Aimless
I have to work on the book. I have to work on The Book because I have had a favorable, or, at least, not scathingly denunciatory, letter from The Publisher. The weight of The Book is swelling in its unfinished state in the way that dark matter acquires mass in outer space. I just made up the latter, leaving it in place because I have neither the time nor inclination to do the research. Which sums up much of my life. And doesn't explain the ever-increasing mass of The Book. But one must remember that the Jews are the people of The Book, and if anyone knows about the weight of things undone it is these people. Who have not only schlepped about Creation bearing, and simultaneously following, The Book. Until local conditions grew intolerable and they decided to book.
I do not believe that I ever used this expression, to book, with reference to making tracks, departing, hitting the road. But I recall its use, probably in the late 1960s, or maybe the 1970s. Certainly the 19 somethings. For the 20 somethings are another era altogether, not really mine. None of which matters, because I am already backing away from the computer screen, fluorescent home of The Book, having decided on the only other human option, Peet's.
Naturally, rolling out the door, I have a look at the garden. The lettuce seeds that Marlou so generously spread have done absolutely nothing in the intervening five days. The reasons for this are obscure, but I'm certain that some personal failure is manifest in the bareness of the earth. There has been plenty of time to sprout.
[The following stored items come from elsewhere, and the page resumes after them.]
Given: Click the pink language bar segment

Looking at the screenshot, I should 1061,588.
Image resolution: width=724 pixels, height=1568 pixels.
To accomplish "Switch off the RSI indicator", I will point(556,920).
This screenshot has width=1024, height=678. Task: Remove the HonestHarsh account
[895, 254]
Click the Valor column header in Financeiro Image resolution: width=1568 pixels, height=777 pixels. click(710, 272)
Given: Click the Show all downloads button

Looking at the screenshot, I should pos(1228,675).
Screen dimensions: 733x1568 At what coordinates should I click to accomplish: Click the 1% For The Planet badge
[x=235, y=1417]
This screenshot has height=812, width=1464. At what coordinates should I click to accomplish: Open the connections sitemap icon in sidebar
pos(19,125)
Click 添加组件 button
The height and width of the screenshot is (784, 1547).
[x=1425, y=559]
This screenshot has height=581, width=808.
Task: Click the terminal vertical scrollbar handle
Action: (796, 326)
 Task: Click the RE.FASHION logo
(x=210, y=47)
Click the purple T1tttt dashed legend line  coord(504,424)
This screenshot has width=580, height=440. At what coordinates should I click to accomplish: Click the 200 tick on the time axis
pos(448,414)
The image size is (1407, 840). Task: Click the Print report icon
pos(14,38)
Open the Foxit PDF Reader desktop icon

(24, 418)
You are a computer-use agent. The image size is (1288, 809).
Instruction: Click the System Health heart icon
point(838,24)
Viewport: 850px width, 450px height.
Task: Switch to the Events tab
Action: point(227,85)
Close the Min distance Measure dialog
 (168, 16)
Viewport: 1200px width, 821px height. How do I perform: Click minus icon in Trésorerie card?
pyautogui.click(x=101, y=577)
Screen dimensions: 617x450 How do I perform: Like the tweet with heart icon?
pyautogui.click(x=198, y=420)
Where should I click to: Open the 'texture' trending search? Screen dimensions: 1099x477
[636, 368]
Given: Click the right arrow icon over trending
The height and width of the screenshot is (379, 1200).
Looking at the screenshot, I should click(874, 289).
There has been plenty of time for the lettuce seeds to introspect, to acquire personal insight and, well, to grow, during the five or so years they have resided in their packet. I'm not certain when I purchased the tiny envelope with the butter lettuce label. Certainly, it was post-9/11. No, not certainly, but likely. What is remarkable is that in addition to retaining these seeds, I actually knew where they were. I still know where they are. They are in the ground, and they are not performing, and their expiration date...not guaranteed to germinate after July 2005, while that is simply no excuse.
Enough. I begin the battery-powered asphalt journey to the heart of Menlo Park. The heart is five blocks away, and I am riding the artery. Odd that I can't remember the name of the street only one block from my own, having lived in the same location for 15 years. Fallen Oak. Twin Oak. Fair Oaks. Oak something. Everything in Menlo Park is Oaky. Not Okie, of coarse, at least not officially. The problem is, in terms of social history and secret identity, there's plenty of Okie folk in and about our suburb. They tend to quietly own things, like property. But for now, I'm looking for the Oak, the one in the city emblem, which should be on the poster of the Menlo Park Chorus, which should be in the window of Draeger's Supermarket, but isn't. Fuck coffee. I roll inside and ask for Dave. A checker offers to page him. No, I say, I will track down the sucker myself. Something has happened, gone terribly awry, and Dave will have to answer.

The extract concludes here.